Is watching men strip any different from watching women strip? ANTHEA MCTEIRNANgoes to a Chippendales show to find out
FOUR SAILORS, three firemen and a spy walk into a bar . . . No it’s not a joke. According to the world’s premier male stripping ensemble, the Chippendales, it’s the living, breathing personification of female sexual fantasy.
And if the whoops, catcalls and audible intakes of breath in Dublin’s Olympia Theatre on Wednesday night were anything to go by, they aren’t far wrong.
Rolling with the times, the troupe of buffsters have introduced hoodies and hip-hop to the show, so there’s something for everyone in the audience.
But what’s this? There seems to be the need for some sort of building work on stage. You think they would have got all that fixed before the show.
The traffic cones are out and there is a handful of well-oiled construction workers at hand to handle the erection. (Oh do get in the mood. Double entendres are our friend tonight).
It’s all Hi-Viz vests and rude girl Rihanna singing about Rude Boys. It’s time to “get it up”, she sings. Thanks for the building advice Ri-Ri.
There are a lot of major incidents tonight. Now there’s a bit of concern about a fire. The Prodigy’s Firestarter accompanies a conflagration (is that the collective noun?) of firemen wearing vests and caressing axes. It’s definitely getting hot in here. So hot that vests must be ripped off for relief. The Chippendales get through a lot of vests. Their mothers must be raging.
After the fire is extinguished, there’s an international spying tryst. “The Ultimate Girls’ Night Out”, as they describe it, enlists the help of that ultimate lady fantasy James Bond. Mr Bond leaps around brandishing his weapon. There’s a bed. He manages to make leaving his socks on while wearing a shirt look faintly plausible as foreplay.
The Chippendale Bond talks – so that’s good. Women like men who talk. The fantastical sexual requirements of women are quite modest, it would seem.
The show is a cost-effective production. Three chairs, a bed, a lot of vests, some body oil and some hats. The profit margins must be massive. And the audience supplies the extras. There is no shortage of women eager to be plucked from their seats by a Chippendale.
“Me and Dave have been all over the world and we have found some of the horniest women right here in Dublin.” Bet they say that to all the girls.
Next up after Dublin on the touring schedule are Kaliningrad in Russia and Algodones, New Mexico, where, and I’m speculating here, the girls will wrest the “horniest girls in the world” crown from Irelands grasp.
Relax. It’s all good, clean fun. But is it?
Ann Traynor of Donaghmede is conflicted. She “came for the craic”. But she thinks men taking their clothes off for the titilation of women is “just as bad” as the other way round.
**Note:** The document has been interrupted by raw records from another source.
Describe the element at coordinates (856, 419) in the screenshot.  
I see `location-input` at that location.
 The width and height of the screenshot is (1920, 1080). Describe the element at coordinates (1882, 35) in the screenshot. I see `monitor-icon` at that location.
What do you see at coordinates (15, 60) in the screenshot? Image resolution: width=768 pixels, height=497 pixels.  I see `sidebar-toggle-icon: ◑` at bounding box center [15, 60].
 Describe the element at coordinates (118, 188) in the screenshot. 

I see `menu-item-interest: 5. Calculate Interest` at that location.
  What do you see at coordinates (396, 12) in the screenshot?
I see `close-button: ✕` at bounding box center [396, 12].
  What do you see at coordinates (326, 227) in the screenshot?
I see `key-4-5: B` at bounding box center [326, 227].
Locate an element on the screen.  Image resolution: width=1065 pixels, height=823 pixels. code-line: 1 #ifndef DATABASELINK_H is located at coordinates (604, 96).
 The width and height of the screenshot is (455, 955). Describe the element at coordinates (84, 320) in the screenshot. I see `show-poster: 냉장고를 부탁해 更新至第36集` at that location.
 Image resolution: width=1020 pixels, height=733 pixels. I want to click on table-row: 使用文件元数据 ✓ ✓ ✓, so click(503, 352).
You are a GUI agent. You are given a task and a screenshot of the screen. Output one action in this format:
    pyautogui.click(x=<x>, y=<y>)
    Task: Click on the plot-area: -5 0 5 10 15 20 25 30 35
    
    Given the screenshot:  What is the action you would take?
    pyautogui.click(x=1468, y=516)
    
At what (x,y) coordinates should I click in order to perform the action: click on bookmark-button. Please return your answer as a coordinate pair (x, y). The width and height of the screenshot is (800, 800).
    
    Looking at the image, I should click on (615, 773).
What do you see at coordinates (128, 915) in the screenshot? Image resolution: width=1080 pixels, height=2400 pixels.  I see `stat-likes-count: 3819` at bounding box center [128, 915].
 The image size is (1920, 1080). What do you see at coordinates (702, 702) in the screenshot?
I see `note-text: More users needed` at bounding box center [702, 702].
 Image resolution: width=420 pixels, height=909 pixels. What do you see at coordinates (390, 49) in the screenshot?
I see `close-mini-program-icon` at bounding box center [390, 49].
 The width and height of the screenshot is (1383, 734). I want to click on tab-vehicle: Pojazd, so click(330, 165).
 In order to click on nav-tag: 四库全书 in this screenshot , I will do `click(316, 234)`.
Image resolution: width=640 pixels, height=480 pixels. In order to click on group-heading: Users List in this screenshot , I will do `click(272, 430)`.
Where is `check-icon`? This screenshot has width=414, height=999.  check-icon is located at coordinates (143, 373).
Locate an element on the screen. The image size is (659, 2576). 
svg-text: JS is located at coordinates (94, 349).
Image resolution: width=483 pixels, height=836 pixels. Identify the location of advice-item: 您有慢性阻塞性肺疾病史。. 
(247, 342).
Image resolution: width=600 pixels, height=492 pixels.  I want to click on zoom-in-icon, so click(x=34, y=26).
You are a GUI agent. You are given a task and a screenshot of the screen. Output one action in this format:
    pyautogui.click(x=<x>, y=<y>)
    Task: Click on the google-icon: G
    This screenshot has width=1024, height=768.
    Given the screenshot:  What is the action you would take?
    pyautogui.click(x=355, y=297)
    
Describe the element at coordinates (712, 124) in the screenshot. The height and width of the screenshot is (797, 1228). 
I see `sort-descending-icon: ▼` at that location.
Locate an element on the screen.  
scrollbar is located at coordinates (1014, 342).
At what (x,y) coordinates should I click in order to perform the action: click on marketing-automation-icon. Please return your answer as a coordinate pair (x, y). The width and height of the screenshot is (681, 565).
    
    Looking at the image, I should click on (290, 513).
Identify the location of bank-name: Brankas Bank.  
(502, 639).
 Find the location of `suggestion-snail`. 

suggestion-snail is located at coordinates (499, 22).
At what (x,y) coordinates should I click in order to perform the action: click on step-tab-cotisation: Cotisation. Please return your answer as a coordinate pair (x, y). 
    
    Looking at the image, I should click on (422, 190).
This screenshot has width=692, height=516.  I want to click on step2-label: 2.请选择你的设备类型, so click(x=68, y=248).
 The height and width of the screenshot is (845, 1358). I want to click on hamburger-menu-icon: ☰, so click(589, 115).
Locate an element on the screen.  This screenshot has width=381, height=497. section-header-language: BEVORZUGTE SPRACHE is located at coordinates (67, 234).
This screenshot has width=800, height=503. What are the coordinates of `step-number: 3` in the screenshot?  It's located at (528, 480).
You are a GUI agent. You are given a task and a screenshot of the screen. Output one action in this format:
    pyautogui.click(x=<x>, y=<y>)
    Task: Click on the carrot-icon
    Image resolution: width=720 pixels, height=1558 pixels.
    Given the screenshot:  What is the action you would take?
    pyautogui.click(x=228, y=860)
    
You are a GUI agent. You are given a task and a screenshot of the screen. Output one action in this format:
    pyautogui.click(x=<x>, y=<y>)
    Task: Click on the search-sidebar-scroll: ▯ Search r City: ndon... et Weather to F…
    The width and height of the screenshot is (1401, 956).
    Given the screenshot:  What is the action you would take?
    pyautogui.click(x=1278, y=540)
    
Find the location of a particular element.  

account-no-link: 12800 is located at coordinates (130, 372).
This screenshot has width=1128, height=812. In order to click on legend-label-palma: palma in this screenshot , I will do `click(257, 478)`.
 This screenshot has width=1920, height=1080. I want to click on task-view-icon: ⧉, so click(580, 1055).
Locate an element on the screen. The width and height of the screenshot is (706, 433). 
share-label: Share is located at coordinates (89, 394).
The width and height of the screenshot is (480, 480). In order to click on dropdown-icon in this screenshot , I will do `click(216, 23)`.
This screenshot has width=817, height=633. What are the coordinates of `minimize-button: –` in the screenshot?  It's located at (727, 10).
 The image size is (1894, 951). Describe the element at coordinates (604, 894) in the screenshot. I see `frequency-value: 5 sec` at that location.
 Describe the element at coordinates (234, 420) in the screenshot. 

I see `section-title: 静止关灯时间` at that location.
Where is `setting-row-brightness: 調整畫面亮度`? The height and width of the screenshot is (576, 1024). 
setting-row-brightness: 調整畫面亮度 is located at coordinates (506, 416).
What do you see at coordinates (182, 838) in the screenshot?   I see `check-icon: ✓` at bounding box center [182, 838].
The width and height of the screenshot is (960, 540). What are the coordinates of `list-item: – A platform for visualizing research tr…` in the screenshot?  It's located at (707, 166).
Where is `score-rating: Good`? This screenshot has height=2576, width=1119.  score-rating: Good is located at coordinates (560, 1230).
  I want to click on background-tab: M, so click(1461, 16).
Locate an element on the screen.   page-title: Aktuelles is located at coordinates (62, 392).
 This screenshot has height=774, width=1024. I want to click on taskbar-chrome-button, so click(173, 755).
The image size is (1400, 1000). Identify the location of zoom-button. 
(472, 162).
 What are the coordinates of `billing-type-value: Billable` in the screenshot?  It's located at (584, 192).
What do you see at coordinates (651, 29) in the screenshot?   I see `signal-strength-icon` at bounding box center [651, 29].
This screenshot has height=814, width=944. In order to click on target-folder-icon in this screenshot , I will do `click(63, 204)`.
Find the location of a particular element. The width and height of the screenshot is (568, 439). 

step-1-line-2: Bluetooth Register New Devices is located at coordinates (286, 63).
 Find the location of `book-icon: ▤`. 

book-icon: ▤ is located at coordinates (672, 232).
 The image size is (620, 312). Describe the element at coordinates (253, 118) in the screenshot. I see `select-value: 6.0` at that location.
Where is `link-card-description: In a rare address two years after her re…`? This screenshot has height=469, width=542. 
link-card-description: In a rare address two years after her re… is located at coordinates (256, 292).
Her friend Lorraine Brown from Raheny is feeling less existentially anxious. “It’s a show. It’s entertainment. We’re not degrading them. We’re not looking down their jocks.”
Actually the whole night passes without a glimpse of a male member. The Chippendales demonstrate a judicious use of hats to spare their, and our, blushes. In this world of wall-to-firewall internet porn it’s almost quaint.
Angie Peppa, who is originally from Poland, is having the time of her life. She loves the show. “It’s the first time I’ve been to anything like this.” Does she think the Chippendales should reveal more? “Yeah!”
Eimear O’Toole, AJ Fitzsimons, Orla Carroll and Laura Traynor, all from Dublin, have come on a girls’ night out. They are singing from the same hymn-sheet when it comes to men stripping.
“It’s not sleazy, it’s for amusement.”
“There are no willies.”
“Unfortunately.”
“It’s not disgusting. It’s a tasteful amount of nudity.”
There are very few men at The Chippendales on Wednesday night. David O’Grady is conspicuous by his chromosomes. O’Grady runs the Chain Gang, an Irish male stripping ensemble. He’s here on a fact-finding mission and to pick up tips. At the moment he can’t get Irish men to join his troupe.
“I’ve one guy from Russia, one from Hungary, two Latvians and a Romanian,” he says. “Irish guys don’t have the confidence that they have the sex appeal to carry it off.”
Either that or their mammy might find out.
It does objectify men, doesn’t it? We produce the question we’ve been struggling with since the first thong appeared.
“Yes, it probably does,” says O’Grady. “But you can’t have one without the other. Any guy who wants to be on stage and adored and works out is going to be objectified. They are objectified, but not in a bad way. A risqué way. But risqué is not bad.”
Well he would say that, wouldn’t he?
And now for the climax. Cowboys for a Brokeback Mountain segment that sort of ignores the narrative. Then the traditional Chippendales’ naked-torso-with-collar-and-dickie-bow extravaganza.
I find myself clapping. I’m clapping male disempowerment. It’s not how I envisaged it would be. But they seem like nice boys and they’ve put on a good show. It would be rude not to.